INDIANAPOLIS (WTHR) - Many voters waited hours in long lines on a hot day to cast their ballot in in the primary election in Indianapolis Tuesday.
"It was a lot longer than I expected,” said Darius Adams after voting at the former Broad Ripple High School. “So, it took around two hours. However, it was good to see everybody out there. It shows that people are still getting out to vote."
But only 22 vote centers were open in Marion County, compared to over 200 typically, due to the coronavirus pandemic.
"We were trying to reduce risk by relying on less people, because it was much more difficult to recruit people to not only count absentee ballots, but also staff our election day vote center locations," said Marion County Clerk's Office Deputy Director Russell Hollis.
The hope was that more or even most people would vote by mail during a period of social distancing. Applications for absentee ballots were mailed to every registered voter in Marion County. 122,551 ballots were mailed out. Election workers had counted 45,000 absentee ballots as of Tuesday night. They were still counting tens of thousands more Wednesday afternoon, but some people received the wrong ballot, never received their ballot or got them too late to mail back before Election Day.
"That's where I feel like the plan was not in place to manage that process, to have enough staff on hand,” said Marion County Republican Party Chair Cindy Kirchhofer.

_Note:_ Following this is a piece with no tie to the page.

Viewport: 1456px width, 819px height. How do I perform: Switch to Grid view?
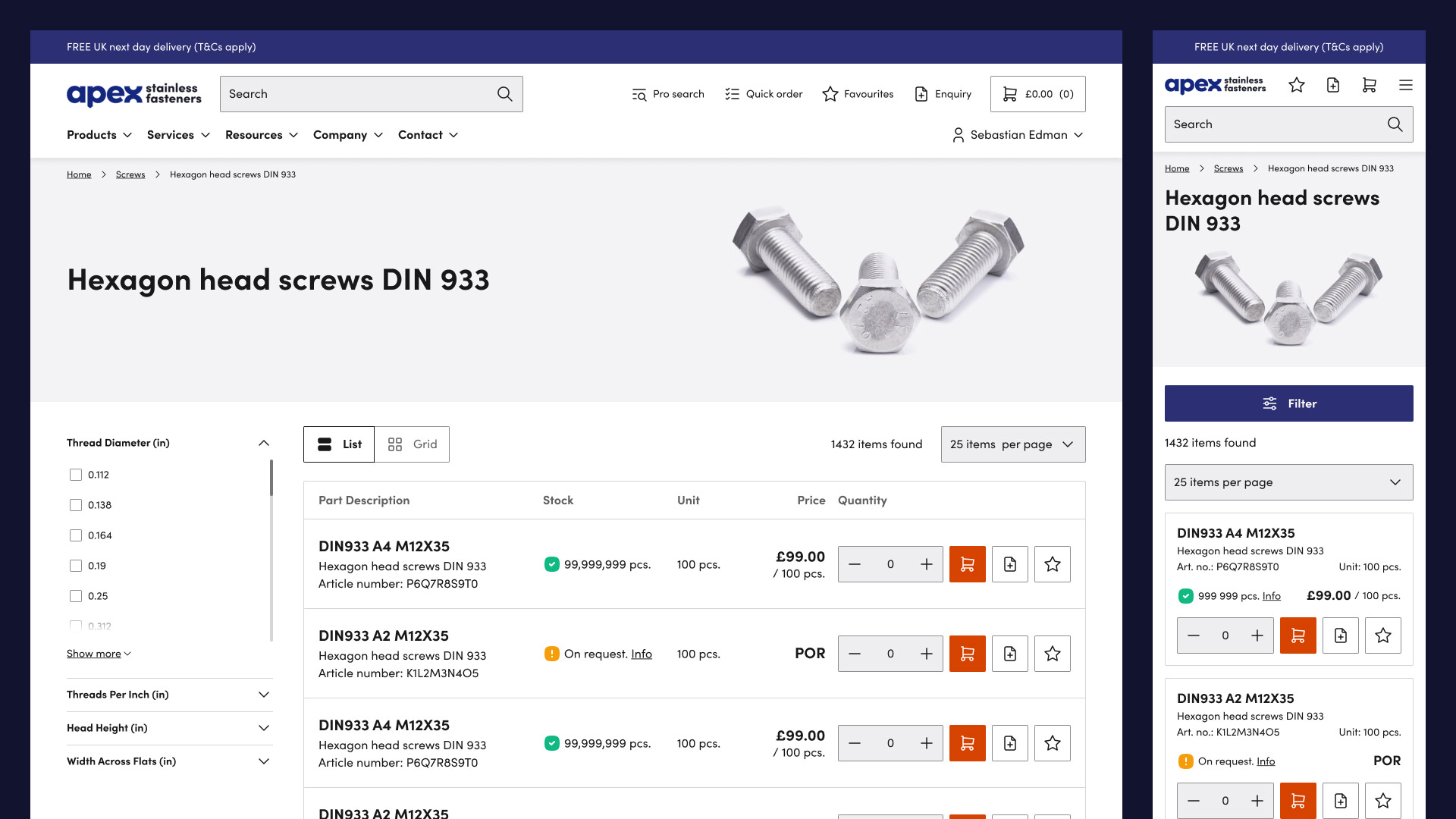[x=412, y=444]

In a Facebook post Tuesday from the Indy Republicans, Kirchhofer said:
“Democrats are in charge of running elections in Marion County. Today, they failed.”
The Marion County Republican Party said Democrats were in charge of the election and failed.
While the votes are still being counted the day after the election that was already delayed by a month, everyone agrees that changes will have to be made before the November general election.
"We'll reevaluate what went well, what went wrong, over the coming weeks and we will make improvements,” said Hollis, who said he could not gauge voter turnout until the votes had all been counted.
"We don't want this in November,” said Kirchhofer. “We want to know who our winners are. It's important for the voters. Oh my gosh, they had so much patience to be out there in lines for hours."